Opinion
December 8, 1930.
PRESENT: Stearns, C.J., Rathbun, Sweeney and Murdock, JJ.
( 1) Divorce. Discontinuance. Cross Petition. Petitioner in divorce before hearing on merits filed written notice of discontinuance and gave notice to respondent. Thereafter respondent filed her motion in the nature of a cross-petition for divorce: — Held, that discontinuance of the petition, operated as a discontinuance of the cross petition.
( 2) Divorce. Discontinuance of Petition. Under Gen.
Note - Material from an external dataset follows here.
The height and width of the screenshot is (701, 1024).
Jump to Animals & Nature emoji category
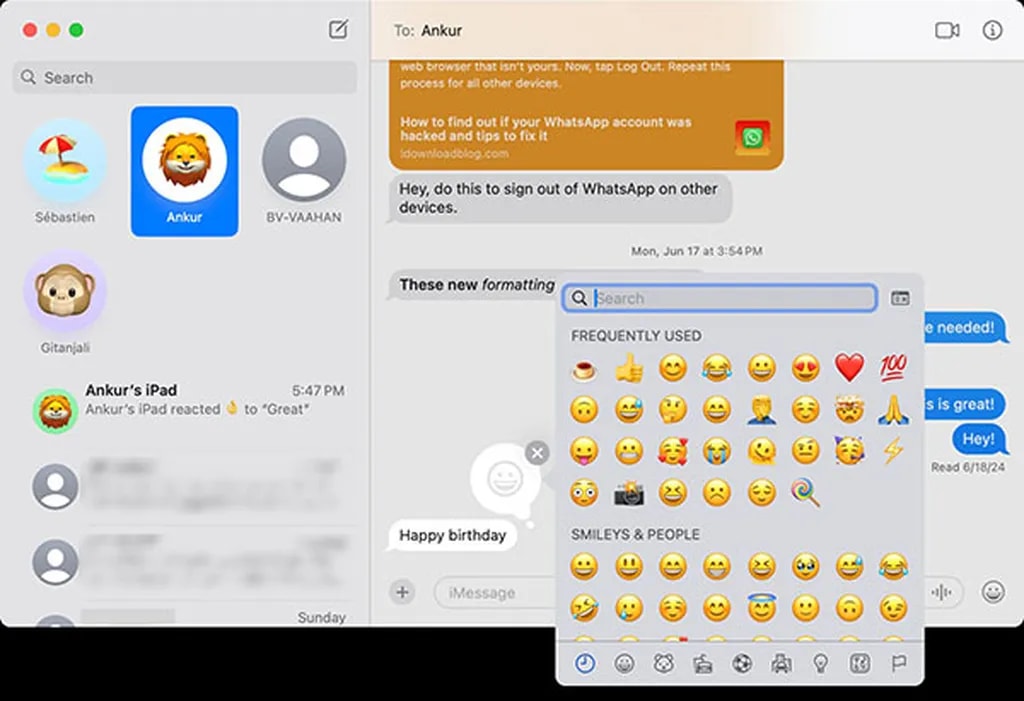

Laws, 1923, cap. 333, sec. 27, the discontinuance in any civil action or proceeding at law or in equity, is to be entered as a matter of right, and the rights of an interested party which are not to be impaired by a discontinuance are as a rule, such as exist at the time of filing, but this rule is not without exception and in divorce proceedings the questions of custody and education and maintenance of children, even if raised after notice of discontinuance may properly influence the court to refuse to enter a discontinuance.
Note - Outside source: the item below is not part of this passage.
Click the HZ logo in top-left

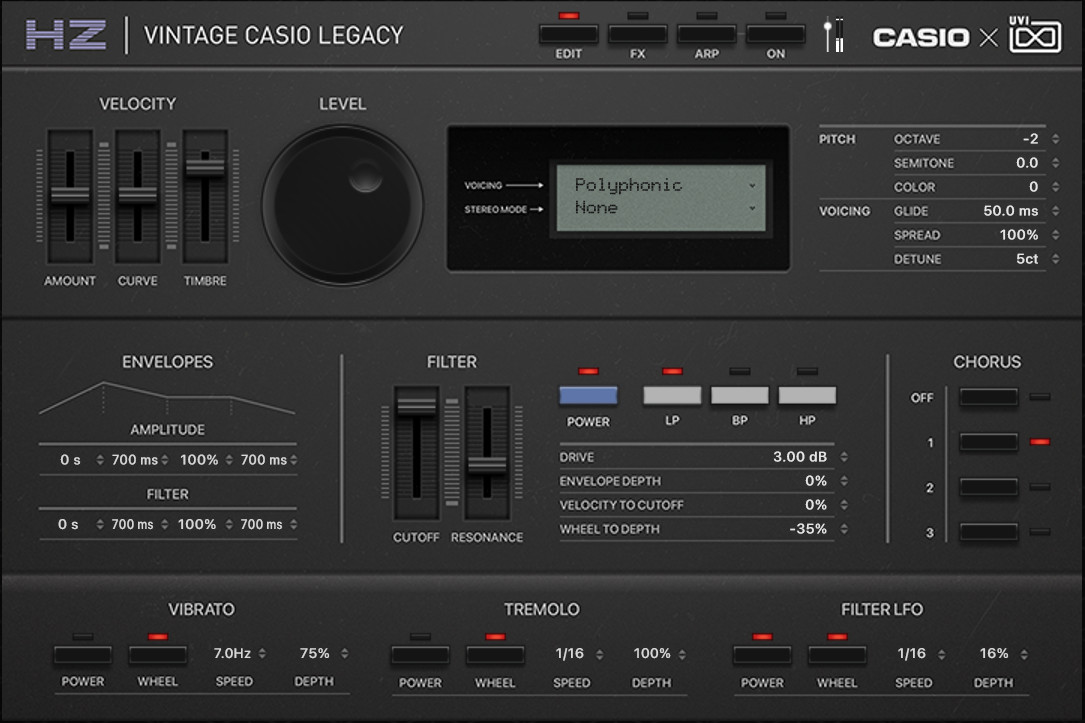coord(66,35)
( 3) Divorce. Following Course of Equity. While Gen. Laws, 1923, cap. 339, sec. 1, provides that in petition for divorce the procedure shall follow the course of equity so far as the same is applicable, the equitable procedure thus indicated is flexible, and is intended to be followed only in so far as it is adapted to the individual nature of divorce proceedings.
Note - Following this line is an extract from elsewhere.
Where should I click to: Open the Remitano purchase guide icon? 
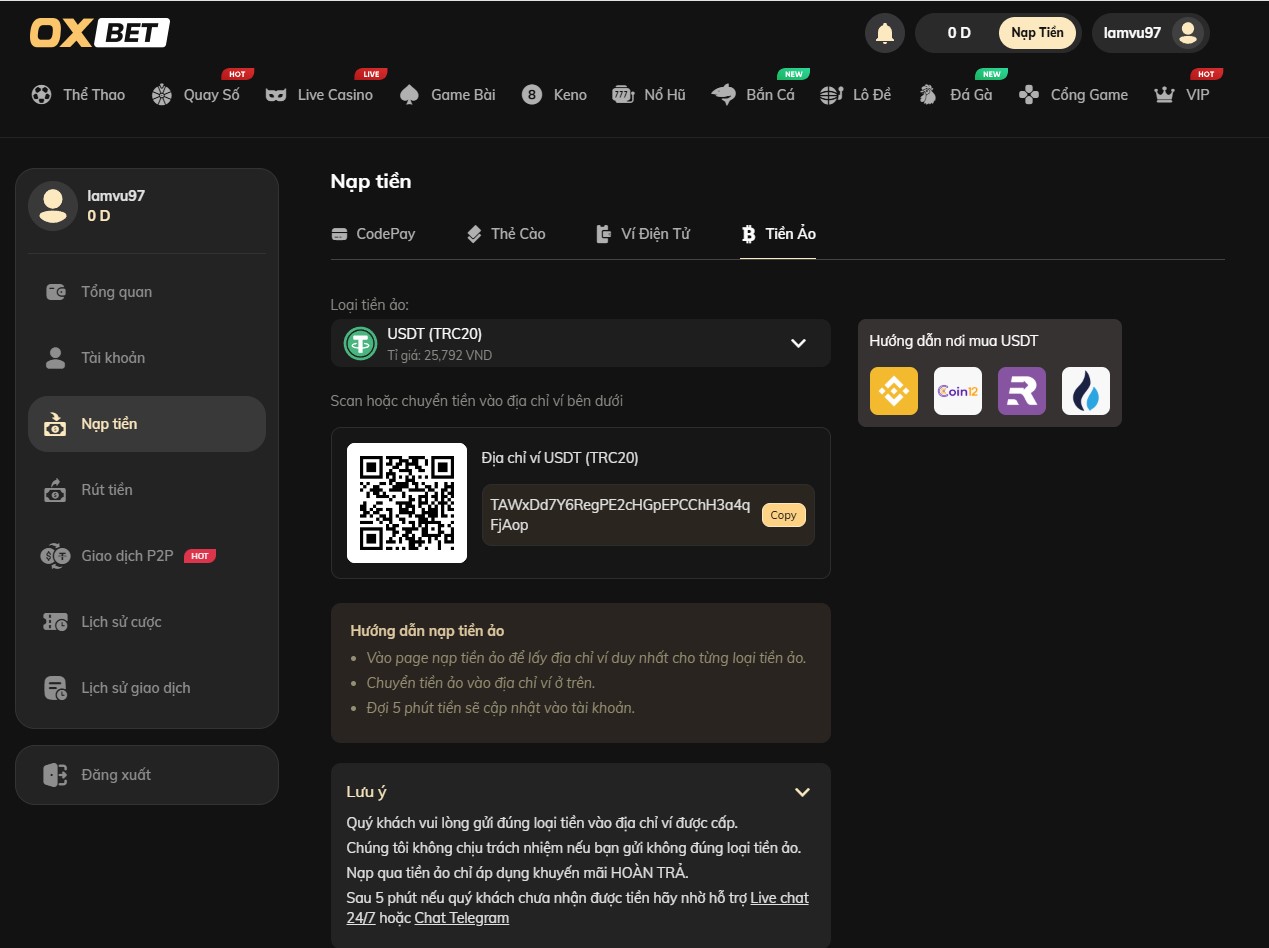point(1021,391)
DIVORCE. Heard on exception of respondent and overruled.
William M.P. Bowen, for petitioner.
Peter W. McKiernan, John C. Going, Ernest L. Shein, William J. Carlos, for respondent.
Amos P. Brown filed a petition for divorce from his wife, Barbara, February 6, 1930. The respondent thereafter filed a motion for a temporary allowance and for counsel and witness fees. February 15 she was granted an allowance of $18 a week. March 28 petitioner filed in the office of the clerk of the Superior Court a written notice of discontinuance of his petition and gave notice thereof to respondent. This notice was in order for disposition on March 29, the first motion day thereafter; it was not then acted upon but was continued to the next motion day, April 5. In the meantime on April 3 the respondent filed her motion in the nature of a cross-petition for divorce from bed and board from petitioner. April 5 the Superior Court entered the discontinuance of the petition as of March 28, the day of the filing of notice. Respondent took exception to this entry and is now in this court on a bill of exceptions.
The only exception is to the entry of the discontinuance. Section 27, Chapter 333, General Laws, 1923, provides that the plaintiff in any civil action or proceeding at law or in equity may at any time before the trial or hearing is begun file in the office of the clerk of the court a written notice of discontinuance of such action or proceeding and if an answer has been filed a copy of such notice shall be given immediately to the defendant or his attorney of record; that said court, on its next motion day, "shall enter such discontinuance, as of course, and as of the day of filing such discontinuance, unless it shall appear that the rights of some other party thereto, or interested therein, will be impaired by such discontinuance." The intent of the statute is to stop needless litigation. The discontinuance is to be entered as of course, that is, as a matter of right. It is to take effect as of the time of filing the notice, not when the entry is ordered. The rights of an interested party which are not to be impaired by a discontinuance are, as a rule, such as exist at the time of filing. This rule however is not in all cases absolute and without exception. In divorce proceedings the State is interested to prevent any avoidable disruption of the marriage relation and of the family; the question of the custody of children, their education and maintenance is often an issue in such proceedings and, even if it is raised after the filing of notice of discontinuance, the court might properly in some circumstances refuse to enter a discontinuance. In the present cause no exceptional conditions exist. There are no children of the marriage and both parties are residents of Providence and subject to the jurisdiction of the Superior Court.
Until the separation of husband and wife is made absolute by the entry of a final decree of divorce a reconciliation is favored by the State. Thus in the recent case of McLaughlin v. McLaughlin, 44 R.I. 429, it was held to be erroneous to enter a final decree for divorce against the wish of a petitioner in whose favor a decision has been given.
The respondent contends that, as her motion in the nature of a cross-petition sets up facts not alleged in the original petition and prays for affirmative relief against the petitioner, the discontinuance of the original petition does not dispose of said motion, but it remains for disposition in the same manner as if it had been filed as an original petition. In support of her contention she cites Wetmore v. Fiske, 15 R.I. 354, in which there was a bill in equity and crossbill, both with a prayer for injunction.
General Laws, 1923, Chapter 339, Section 1, provides that in petitions for divorce the procedure shall follow the course of equity so far as the same is applicable. The equitable procedure thus indicated however is flexible. It is intended to be followed not strictly but only in so far as it is adapted to the individual nature of divorce proceedings.
We are of the opinion that the discontinuance in this cause operated also as a discontinuance of the cross-petition. No right of the respondent is impaired. If the parties are not reconciled the respondent can proceed, if she wishes to do so, by original petition. The exception is overruled.
The papers in the cause are ordered to be sent back to the Superior Court.